In the recent EARSC position paper (Industry Access to Copernicus Sentinel Data) a number of areas have been identified where it would appear that the anticipated free and open data policy alone will not achieve the desired results due to some practical, conceptual or financial limitations on data access. EARSC is concerned that this will make it difficult for the EO services industry to play a full role in meeting growth and competitiveness goals. Consequently we look forward to future discussion on the practical aspects of Copernicus Data Policy.

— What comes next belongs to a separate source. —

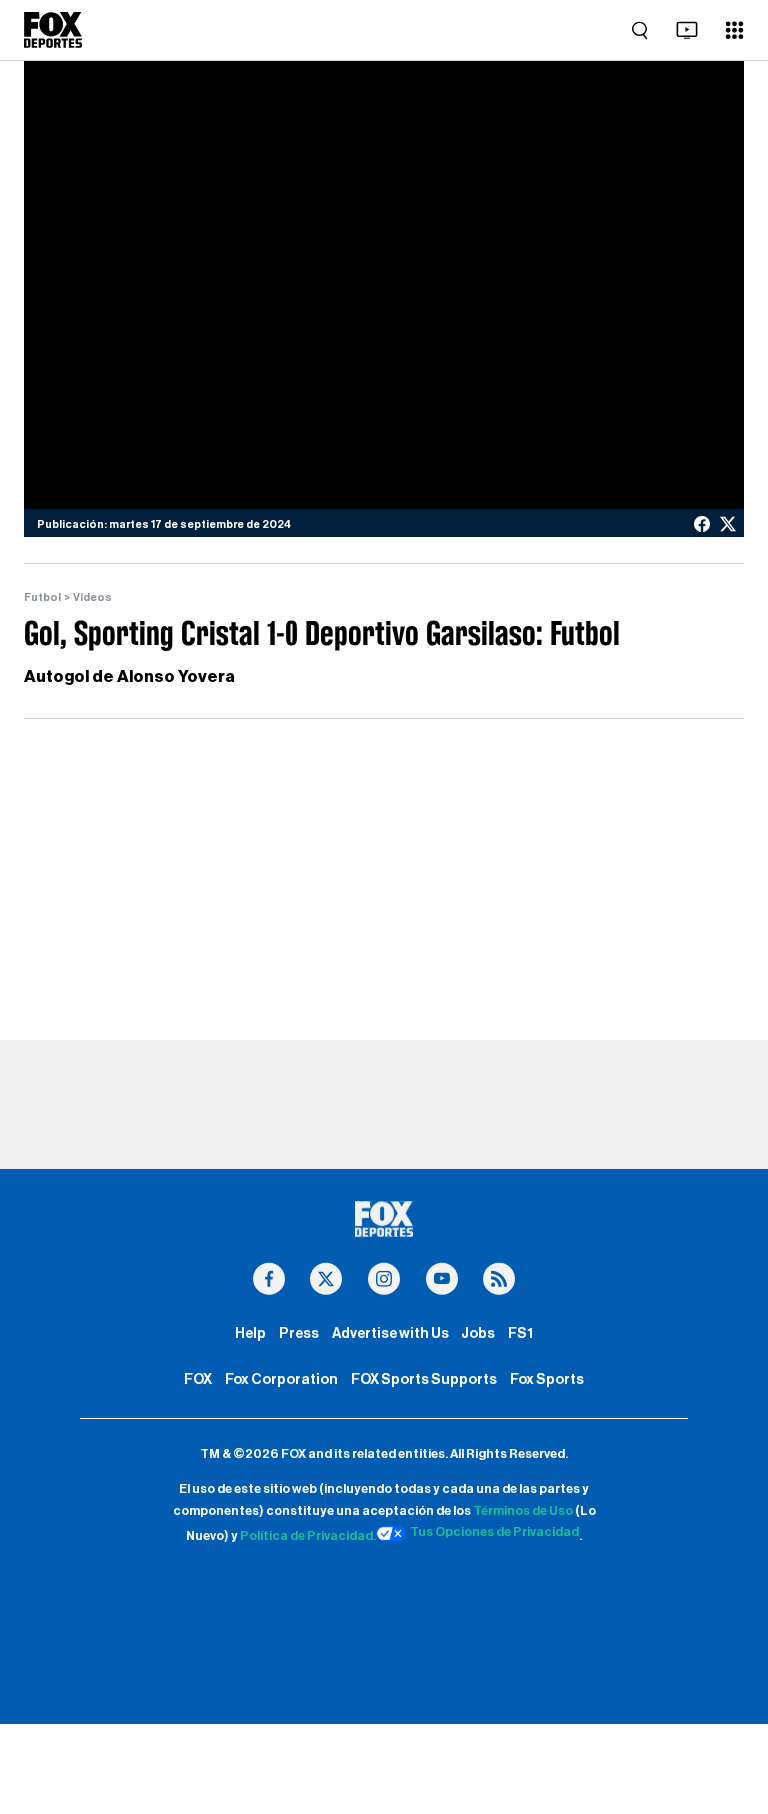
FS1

Considerable discussion and exchange of views has taken place amongst stakeholders concerning the appropriate data policy for Copernicus Sentinel data2 and in particular the introduction of a free and open policy. Representing the view of the EO services industry, EARSC has been supporting the view that the data should be free and has recently completed a study3 looking at the impacts of such a policy. The study examines the consequences of a free and open data policy and makes a series of recommendations on steps that would help grow the EO services industry.
The industrial view supporting this policy is based on the perspective that the greatest benefit accruing from Copernicus will come from having free and open access to this new, public data. Industry expects to exploit the Copernicus Sentinel4 data through developing new business with commercial (ie non-public) and export (ie non-EU) customers.

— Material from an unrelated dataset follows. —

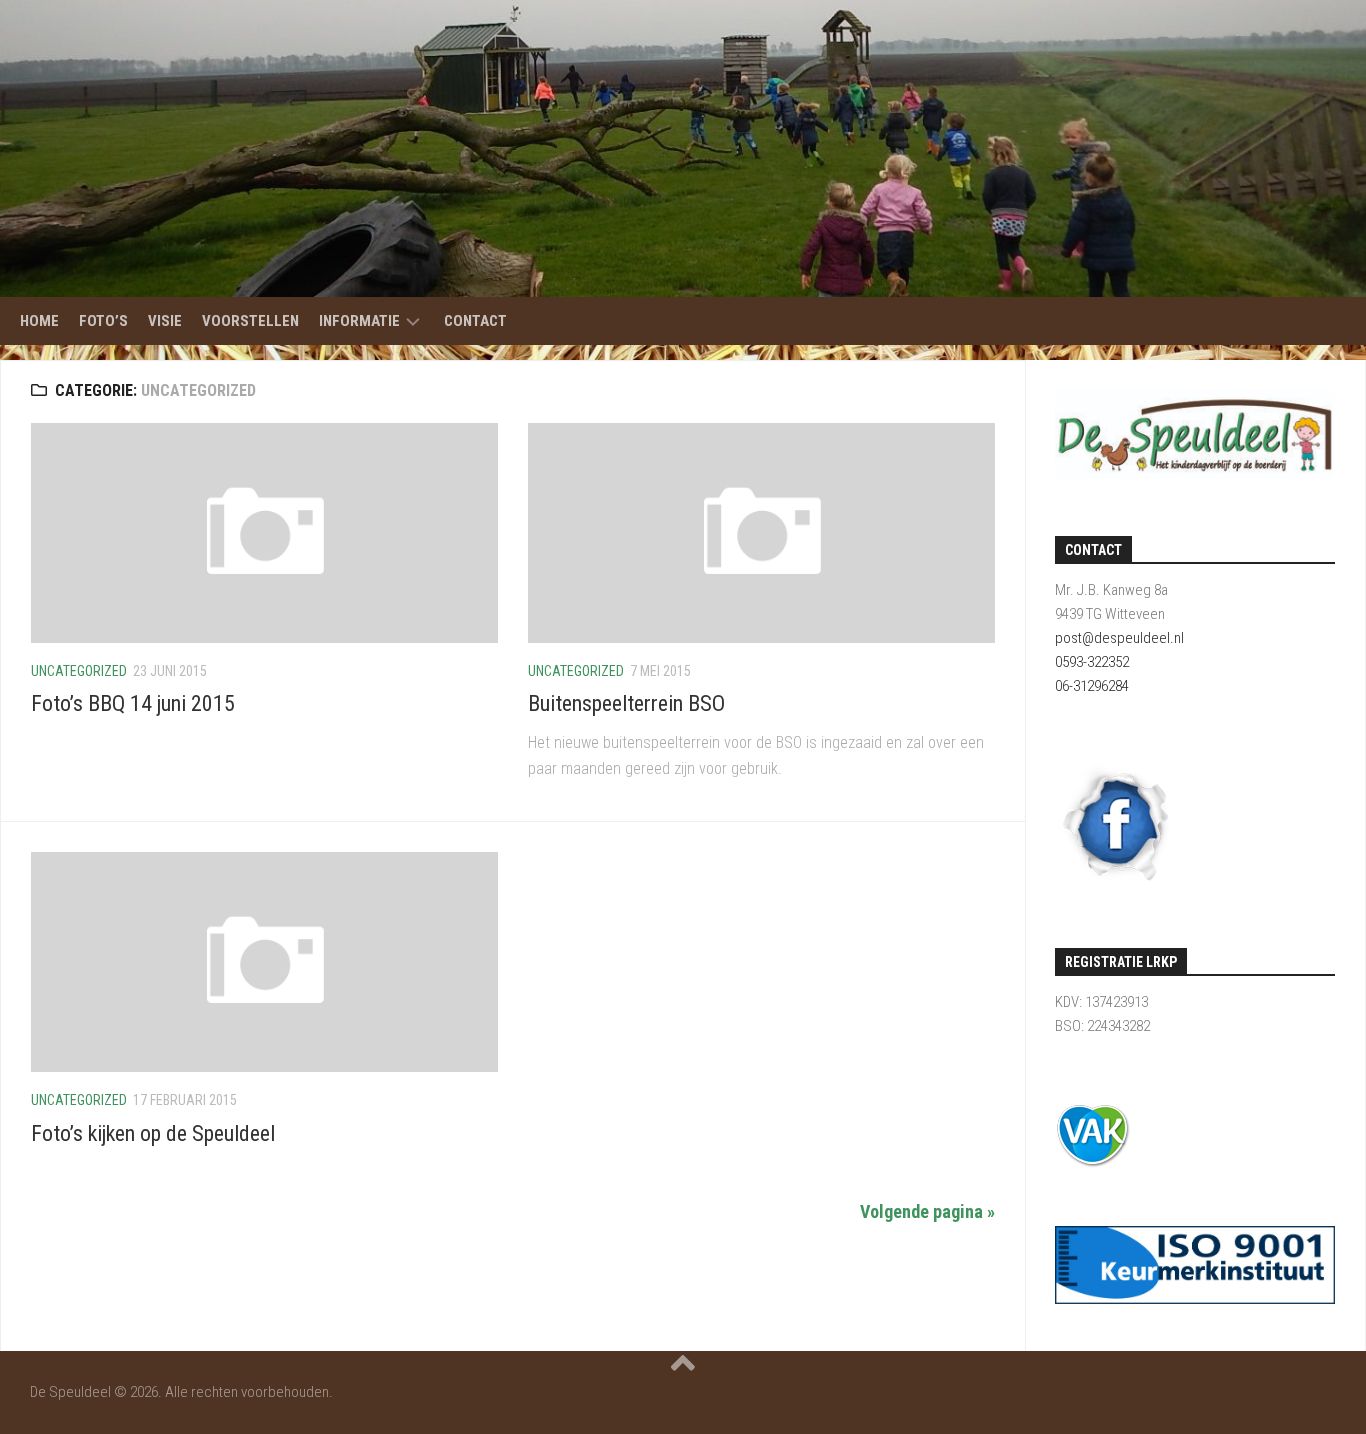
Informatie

That being said, the industry also includes commercial data providers which expect a negative impact on revenues by virtue of free and open data policy unless adequate measures are taken. Private satellite operators – some with the support of Member States and the EU – have made large investments to build, launch and operate a number of satellite systems. Full and open access to Sentinel data will present a direct challenge for these data providers, where off-setting market growth may take considerable time to develop. Private satellite operators have played a fundamental role in the GMES pre-operational phase by complementing data available through ESA satellites. This role has demonstrated repeatedly that it is in the best interest of the EU to have a strong private satellite operators’ industry sector. Hence a free and open data policy must be accompanied by measures which help the transition of the European commercial data providers’ business models.
More recently, industry focus has turned to the practical aspects of a Free and Open data policy and how companies will be able to obtain imagery to be used for commercial business. It may be fine that the data is free but this is of no consequence if industry / companies are unable to access it. This has led to an exchange of information on the practicalities of the data access which gives rise to a number of concerns which are considered in this short paper.